_Instructions to follow_
Each record should appear again in the response exactly as it does in the original.
::::
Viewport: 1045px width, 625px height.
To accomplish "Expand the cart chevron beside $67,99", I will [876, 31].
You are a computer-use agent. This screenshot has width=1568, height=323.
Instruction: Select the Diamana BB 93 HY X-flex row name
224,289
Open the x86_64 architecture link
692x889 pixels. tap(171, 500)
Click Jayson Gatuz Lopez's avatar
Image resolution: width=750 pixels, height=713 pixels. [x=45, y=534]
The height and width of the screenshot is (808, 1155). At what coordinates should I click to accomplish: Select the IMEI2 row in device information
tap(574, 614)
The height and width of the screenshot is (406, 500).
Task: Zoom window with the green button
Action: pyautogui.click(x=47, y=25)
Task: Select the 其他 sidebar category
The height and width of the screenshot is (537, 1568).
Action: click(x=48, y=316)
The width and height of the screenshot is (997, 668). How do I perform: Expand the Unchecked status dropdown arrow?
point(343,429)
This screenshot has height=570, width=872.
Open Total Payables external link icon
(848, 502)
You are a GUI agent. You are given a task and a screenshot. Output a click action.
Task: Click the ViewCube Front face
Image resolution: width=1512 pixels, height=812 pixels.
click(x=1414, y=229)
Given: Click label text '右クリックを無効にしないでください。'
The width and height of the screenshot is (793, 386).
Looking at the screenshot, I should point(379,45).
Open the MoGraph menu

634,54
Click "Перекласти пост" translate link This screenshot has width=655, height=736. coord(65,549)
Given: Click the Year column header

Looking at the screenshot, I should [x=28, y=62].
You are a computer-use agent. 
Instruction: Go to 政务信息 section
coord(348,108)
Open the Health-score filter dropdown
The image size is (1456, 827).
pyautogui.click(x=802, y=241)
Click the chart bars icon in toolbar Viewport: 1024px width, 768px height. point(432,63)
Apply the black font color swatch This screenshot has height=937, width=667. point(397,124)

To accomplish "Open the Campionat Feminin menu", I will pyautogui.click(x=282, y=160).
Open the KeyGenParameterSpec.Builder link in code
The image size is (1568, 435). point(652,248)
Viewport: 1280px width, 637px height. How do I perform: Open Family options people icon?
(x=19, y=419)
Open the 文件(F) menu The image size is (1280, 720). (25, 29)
::::
_Answer for this exercise_
Viewport: 1045px width, 625px height.
To accomplish "Expand the cart chevron beside $67,99", I will [876, 31].
You are a computer-use agent. This screenshot has width=1568, height=323.
Instruction: Select the Diamana BB 93 HY X-flex row name
224,289
Open the x86_64 architecture link
692x889 pixels. tap(171, 500)
Click Jayson Gatuz Lopez's avatar
Image resolution: width=750 pixels, height=713 pixels. [x=45, y=534]
The height and width of the screenshot is (808, 1155). At what coordinates should I click to accomplish: Select the IMEI2 row in device information
tap(574, 614)
The height and width of the screenshot is (406, 500).
Task: Zoom window with the green button
Action: pyautogui.click(x=47, y=25)
Task: Select the 其他 sidebar category
The height and width of the screenshot is (537, 1568).
Action: click(x=48, y=316)
The width and height of the screenshot is (997, 668). How do I perform: Expand the Unchecked status dropdown arrow?
point(343,429)
This screenshot has height=570, width=872.
Open Total Payables external link icon
(848, 502)
You are a GUI agent. You are given a task and a screenshot. Output a click action.
Task: Click the ViewCube Front face
Image resolution: width=1512 pixels, height=812 pixels.
click(x=1414, y=229)
Given: Click label text '右クリックを無効にしないでください。'
The width and height of the screenshot is (793, 386).
Looking at the screenshot, I should point(379,45).
Open the MoGraph menu

634,54
Click "Перекласти пост" translate link This screenshot has width=655, height=736. coord(65,549)
Given: Click the Year column header

Looking at the screenshot, I should [x=28, y=62].
You are a computer-use agent. 
Instruction: Go to 政务信息 section
coord(348,108)
Open the Health-score filter dropdown
The image size is (1456, 827).
pyautogui.click(x=802, y=241)
Click the chart bars icon in toolbar Viewport: 1024px width, 768px height. point(432,63)
Apply the black font color swatch This screenshot has height=937, width=667. point(397,124)

To accomplish "Open the Campionat Feminin menu", I will pyautogui.click(x=282, y=160).
Open the KeyGenParameterSpec.Builder link in code
The image size is (1568, 435). point(652,248)
Viewport: 1280px width, 637px height. How do I perform: Open Family options people icon?
(x=19, y=419)
Open the 文件(F) menu The image size is (1280, 720). (25, 29)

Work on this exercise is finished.